Uçağın batı tarafında oturmuş, dışarıdaki koyu karanlığa doğru bakarken, aniden tüm gökyüzü bir ışıkla parladı ve bir beyaz bulut mağarası uçağın dört mil aşağısına doğru inip kayboldu.
Birkaç saniye sonra, devasa bir ışık tüneli kuzeyden güneye doğru ufukta birden patladı ve sonra birden karanlığa karıştı. Kısa bir süre sonra şimşekler sürekli çakıyor, ışıklar bulut çukurlarından ve arkalarındaki uzak beyaz bulut dağlarından volkan gibi patlıyordu.
Gözlerime inanmakta zorlanarak kafamı sallıyor, orada öylece oturuyordum.
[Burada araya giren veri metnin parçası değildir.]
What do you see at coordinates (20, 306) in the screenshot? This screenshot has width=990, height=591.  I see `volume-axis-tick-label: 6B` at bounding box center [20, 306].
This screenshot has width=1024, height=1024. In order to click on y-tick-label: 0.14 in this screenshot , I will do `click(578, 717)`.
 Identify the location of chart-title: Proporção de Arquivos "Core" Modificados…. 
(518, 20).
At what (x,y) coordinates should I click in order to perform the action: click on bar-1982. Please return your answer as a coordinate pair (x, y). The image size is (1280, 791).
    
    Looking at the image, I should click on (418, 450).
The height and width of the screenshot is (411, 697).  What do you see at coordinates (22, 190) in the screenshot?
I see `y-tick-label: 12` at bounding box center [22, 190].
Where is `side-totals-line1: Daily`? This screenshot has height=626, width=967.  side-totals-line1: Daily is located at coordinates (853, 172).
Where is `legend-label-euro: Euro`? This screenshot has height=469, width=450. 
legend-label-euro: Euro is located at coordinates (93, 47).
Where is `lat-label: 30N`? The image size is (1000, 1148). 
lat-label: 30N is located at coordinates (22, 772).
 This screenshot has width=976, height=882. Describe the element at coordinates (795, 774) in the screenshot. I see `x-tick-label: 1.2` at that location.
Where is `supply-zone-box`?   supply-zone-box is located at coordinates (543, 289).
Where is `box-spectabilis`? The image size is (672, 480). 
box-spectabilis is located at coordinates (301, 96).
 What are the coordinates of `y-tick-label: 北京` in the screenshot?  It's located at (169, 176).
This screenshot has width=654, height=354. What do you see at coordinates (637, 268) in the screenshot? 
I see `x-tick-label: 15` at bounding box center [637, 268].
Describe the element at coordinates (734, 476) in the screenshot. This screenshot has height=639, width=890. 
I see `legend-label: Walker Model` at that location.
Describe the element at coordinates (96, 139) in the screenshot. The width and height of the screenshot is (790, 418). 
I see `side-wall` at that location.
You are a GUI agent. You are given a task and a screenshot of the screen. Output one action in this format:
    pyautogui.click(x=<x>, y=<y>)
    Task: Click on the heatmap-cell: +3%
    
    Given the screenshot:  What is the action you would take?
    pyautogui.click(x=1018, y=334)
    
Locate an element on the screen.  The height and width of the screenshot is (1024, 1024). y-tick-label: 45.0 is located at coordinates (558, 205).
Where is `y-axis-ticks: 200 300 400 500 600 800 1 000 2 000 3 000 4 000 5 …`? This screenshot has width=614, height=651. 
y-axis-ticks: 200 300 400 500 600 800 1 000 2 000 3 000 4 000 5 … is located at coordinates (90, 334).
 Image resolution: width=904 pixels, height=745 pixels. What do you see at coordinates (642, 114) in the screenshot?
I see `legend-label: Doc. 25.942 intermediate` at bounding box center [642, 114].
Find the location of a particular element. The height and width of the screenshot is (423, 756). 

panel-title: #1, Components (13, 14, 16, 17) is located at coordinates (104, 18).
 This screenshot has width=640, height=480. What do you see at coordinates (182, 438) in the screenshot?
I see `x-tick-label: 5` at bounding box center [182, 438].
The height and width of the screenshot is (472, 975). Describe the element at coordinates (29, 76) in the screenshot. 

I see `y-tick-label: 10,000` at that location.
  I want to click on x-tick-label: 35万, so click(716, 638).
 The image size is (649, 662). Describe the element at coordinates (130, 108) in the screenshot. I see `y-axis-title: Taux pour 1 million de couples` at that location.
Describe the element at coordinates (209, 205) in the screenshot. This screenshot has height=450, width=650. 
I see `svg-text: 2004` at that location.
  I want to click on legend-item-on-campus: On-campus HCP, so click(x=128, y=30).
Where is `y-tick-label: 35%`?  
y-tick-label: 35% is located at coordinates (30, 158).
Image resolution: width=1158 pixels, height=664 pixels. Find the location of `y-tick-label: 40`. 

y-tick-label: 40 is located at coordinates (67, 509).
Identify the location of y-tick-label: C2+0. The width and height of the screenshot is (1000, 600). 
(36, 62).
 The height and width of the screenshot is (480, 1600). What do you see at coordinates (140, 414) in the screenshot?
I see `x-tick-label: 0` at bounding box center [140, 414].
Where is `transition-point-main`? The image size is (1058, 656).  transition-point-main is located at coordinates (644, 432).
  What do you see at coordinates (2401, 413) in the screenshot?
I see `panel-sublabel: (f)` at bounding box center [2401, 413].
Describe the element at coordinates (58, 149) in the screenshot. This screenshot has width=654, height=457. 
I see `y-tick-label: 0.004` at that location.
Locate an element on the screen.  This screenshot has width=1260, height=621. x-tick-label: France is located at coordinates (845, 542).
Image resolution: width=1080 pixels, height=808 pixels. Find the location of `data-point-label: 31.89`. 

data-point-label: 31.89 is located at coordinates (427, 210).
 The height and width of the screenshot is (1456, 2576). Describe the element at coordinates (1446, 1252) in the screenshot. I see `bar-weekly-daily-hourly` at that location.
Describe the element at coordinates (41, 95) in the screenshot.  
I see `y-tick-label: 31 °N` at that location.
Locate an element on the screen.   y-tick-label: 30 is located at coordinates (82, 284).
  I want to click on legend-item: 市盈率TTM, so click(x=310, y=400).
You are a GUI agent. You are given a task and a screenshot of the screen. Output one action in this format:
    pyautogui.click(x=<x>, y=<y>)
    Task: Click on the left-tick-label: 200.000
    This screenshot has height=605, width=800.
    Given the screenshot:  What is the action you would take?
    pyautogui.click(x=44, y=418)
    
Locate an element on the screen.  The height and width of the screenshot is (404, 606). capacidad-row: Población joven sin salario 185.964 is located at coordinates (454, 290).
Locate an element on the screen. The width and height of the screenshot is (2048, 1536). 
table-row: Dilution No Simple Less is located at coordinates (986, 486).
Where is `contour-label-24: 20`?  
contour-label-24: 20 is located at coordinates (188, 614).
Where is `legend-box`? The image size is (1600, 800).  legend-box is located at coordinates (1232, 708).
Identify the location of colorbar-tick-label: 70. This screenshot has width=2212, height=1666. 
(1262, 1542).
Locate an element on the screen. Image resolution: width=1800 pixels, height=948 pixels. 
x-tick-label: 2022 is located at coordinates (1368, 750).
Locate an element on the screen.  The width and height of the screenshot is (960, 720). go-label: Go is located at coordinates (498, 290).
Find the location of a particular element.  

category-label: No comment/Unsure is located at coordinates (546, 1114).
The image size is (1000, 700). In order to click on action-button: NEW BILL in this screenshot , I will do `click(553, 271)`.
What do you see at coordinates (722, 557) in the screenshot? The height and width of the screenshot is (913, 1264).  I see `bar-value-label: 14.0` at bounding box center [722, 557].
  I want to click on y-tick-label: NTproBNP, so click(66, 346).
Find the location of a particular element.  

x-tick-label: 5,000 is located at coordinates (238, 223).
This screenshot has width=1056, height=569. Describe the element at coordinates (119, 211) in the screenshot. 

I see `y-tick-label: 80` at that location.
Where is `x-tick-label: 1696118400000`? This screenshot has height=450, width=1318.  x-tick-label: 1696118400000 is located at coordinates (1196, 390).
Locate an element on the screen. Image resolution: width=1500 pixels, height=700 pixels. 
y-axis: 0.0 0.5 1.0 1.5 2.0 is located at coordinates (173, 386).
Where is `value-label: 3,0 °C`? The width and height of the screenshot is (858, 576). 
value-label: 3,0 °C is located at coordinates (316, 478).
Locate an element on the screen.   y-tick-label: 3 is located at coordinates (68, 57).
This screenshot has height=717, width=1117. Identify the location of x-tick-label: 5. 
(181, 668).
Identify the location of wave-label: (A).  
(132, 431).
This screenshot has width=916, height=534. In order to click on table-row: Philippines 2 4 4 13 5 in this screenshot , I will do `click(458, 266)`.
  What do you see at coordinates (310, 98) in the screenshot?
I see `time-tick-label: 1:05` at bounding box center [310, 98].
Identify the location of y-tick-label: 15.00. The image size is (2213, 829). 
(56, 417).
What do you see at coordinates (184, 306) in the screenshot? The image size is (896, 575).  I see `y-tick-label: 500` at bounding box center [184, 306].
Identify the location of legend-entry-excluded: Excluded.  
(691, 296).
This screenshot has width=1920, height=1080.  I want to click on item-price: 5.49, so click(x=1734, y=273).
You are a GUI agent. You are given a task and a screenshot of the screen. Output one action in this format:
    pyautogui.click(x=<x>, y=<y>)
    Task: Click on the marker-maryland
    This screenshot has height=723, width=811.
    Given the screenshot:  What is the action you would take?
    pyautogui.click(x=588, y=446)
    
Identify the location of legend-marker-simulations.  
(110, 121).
Ya Rab, eğer bunlar kılıcının keskinleşmesinden doğan kıvılcımlarsa sadece, bizzat ortaya çıktığın gün kim bilir nasıl olacak! Sonra Mesih’in sözlerini hatırladım: “Şimşek çakıp göğü bir ucundan öbür ucuna dek nasıl aydınlatırsa, İnsanoğlu kendi gününde öyle olacaktır” (Luka 17:24).
Bugün bile o anki görüntüleri hatırladıkça, görkem kelimesi benim için yoğun duygularla doluyor. Tanrı’ya yüreğimi O’nu arzulamak, O’nu görmek, Hristiyan hedonizminin şölen sofrasında oturmak ve Görkem Kralı’na tapınmak üzere ateşlediği için tekrar tekrar şükrediyorum. Şölen salonu oldukça geniş. Gelin.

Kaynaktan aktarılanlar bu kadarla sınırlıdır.